### Exercise goal
Word for word, restate the records that appear below.

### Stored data
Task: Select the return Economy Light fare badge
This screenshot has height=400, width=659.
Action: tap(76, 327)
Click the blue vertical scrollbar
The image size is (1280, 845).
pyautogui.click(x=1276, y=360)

### Response to the task
Task: Select the return Economy Light fare badge
This screenshot has height=400, width=659.
Action: tap(76, 327)
Click the blue vertical scrollbar
The image size is (1280, 845).
pyautogui.click(x=1276, y=360)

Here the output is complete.